Eugene man recovering after barbed wire lodges in his heart
EUGENE, Ore. - It turned out to be an unusual Sunday morning on Wayne Wiser's filbert farm.
On July 15, Wiser was using a tractor to mow his 15-acre orchard in north Eugene when something caught his eye. He got off the tractor, with the rear-mounted mower still running, to take a closer look.
"I saw a piece of metal, which happened to be barbed wire, and I bent over to pick it up," Wiser, 62, said. "Next thing I know, it exploded in my hand."
Wiser believes that the wire had been close to the so-called flail mower, which uses T- or Y-shaped pieces of metal attached to a rotating drum to cut everything that comes into its path. Wiser thinks that when he picked up the wire, it was inadvertently pulled into the mower and instantly chopped.
An 1-inch length piece of the barbed wire became a projectile that went into his rib cage, moved through one of his lungs and embedded in the center of his heart.
"I thought I just got hit with rocks," Wiser said.
So he hopped back on his tractor and continued mowing.

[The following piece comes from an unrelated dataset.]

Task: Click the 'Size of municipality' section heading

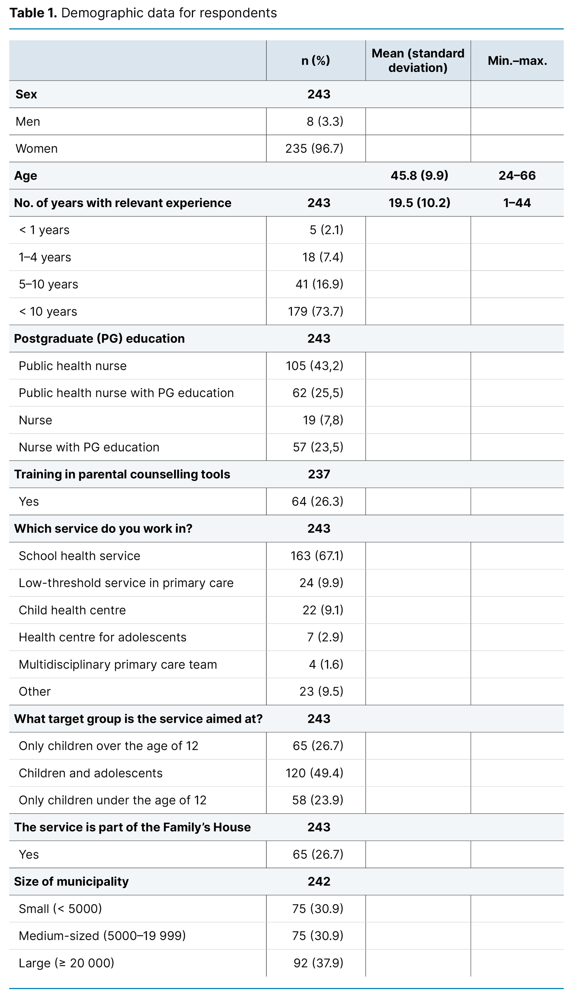Action: click(71, 881)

Twenty minutes later, however, Wiser looked down to see his shirt was soaked with blood. He walked back to his home, which sits on 30-acres along Prairie Road. Wiser lives with his wife and two children, as well as his 84-year-old mother.

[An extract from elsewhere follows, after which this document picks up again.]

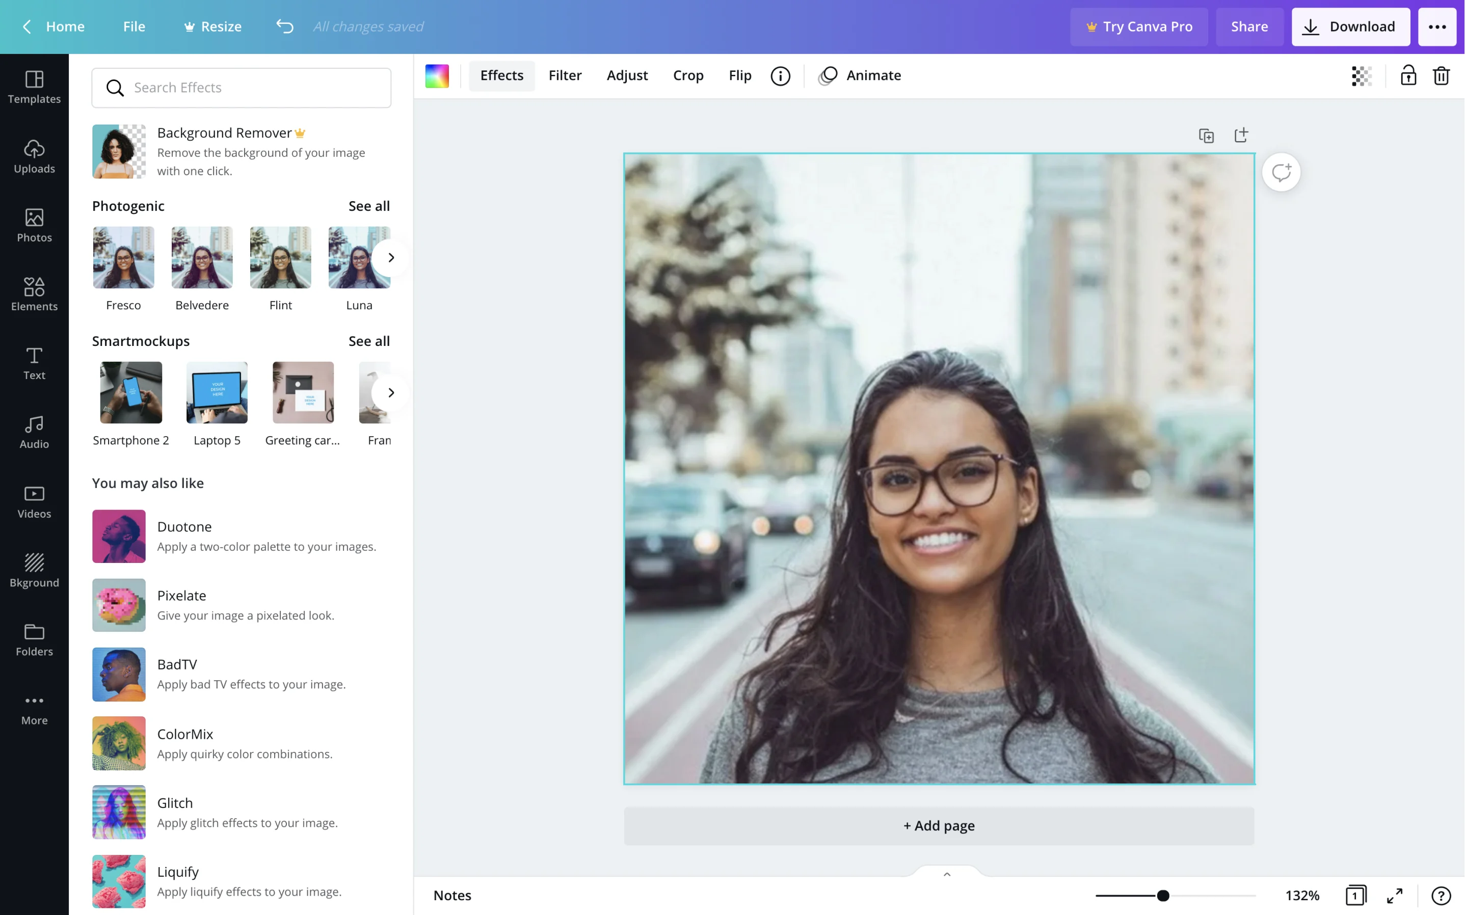
Task: Switch to the Adjust tab
Action: pos(628,75)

Despite having trouble breathing at that point, Wiser said, "I didn't want to go to the hospital. I thought I just had a cracked rib."

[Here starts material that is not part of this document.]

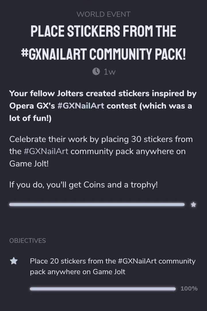Click the main event progress bar
The height and width of the screenshot is (311, 207).
click(x=97, y=204)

But his family insisted, so Wiser drove himself to McKenzie-Willamette Medical Center in his pickup truck. What happened next was a blur, he said.
"I walked right in and the next thing I know I am in the X-ray room," Wiser said. "I heard them say, 'He has a wire in the middle of his heart.' Then people were rushing in, ripping my clothes off, putting IVs in."
Wiser was taken by ambulance to PeaceHealth Sacred Heart Medical Center at RiverBend in Springfield. There he was seen by astonished heart and lung surgeon Dr. Ashok Venkataraman.
"I've never seen anything like it," Venkataraman said. "And will I ever see anything like this again? Probably not."
Venkataraman said it was clear on Wiser's X-rays that he had a piece of metal shrapnel lodged in the center of his heart.
"When he got here, he was somewhat stable. We weren't sure what this thing was in his heart," Venkataraman said. "But the only way to get it out was emergency open heart surgery."
The surgery, which took about 2½ hours, involved opening Wiser's chest, stopping his heart, and opening its chambers. Once the piece of metal was removed, Venkataraman said it was clear it was a piece of barbed wire.
"It was right in the center. If it had been a centimeter this way or that way, he would have died before he got to the hospital," Venkataraman said.
The surgeon also located a small tear in Wiser's lung, which was pierced by the metal as it moved toward the heart. No repairs to the lung were required.
When he was told what the doctor was going to have to do to remove the piece of metal, Wiser said that he didn't think he was going to survive the surgery.
"I know they can do some amazing things nowadays, but I didn't think they could do that," he said. "I put a lot of faith in those ladies, the nurses, and the doctor. It's amazing I am standing here talking to you."
It's been six weeks since Wiser's surgery. Last week, he was cleared to resume his normal activities, Venkataraman said.
Wiser said he has mowed his orchard again.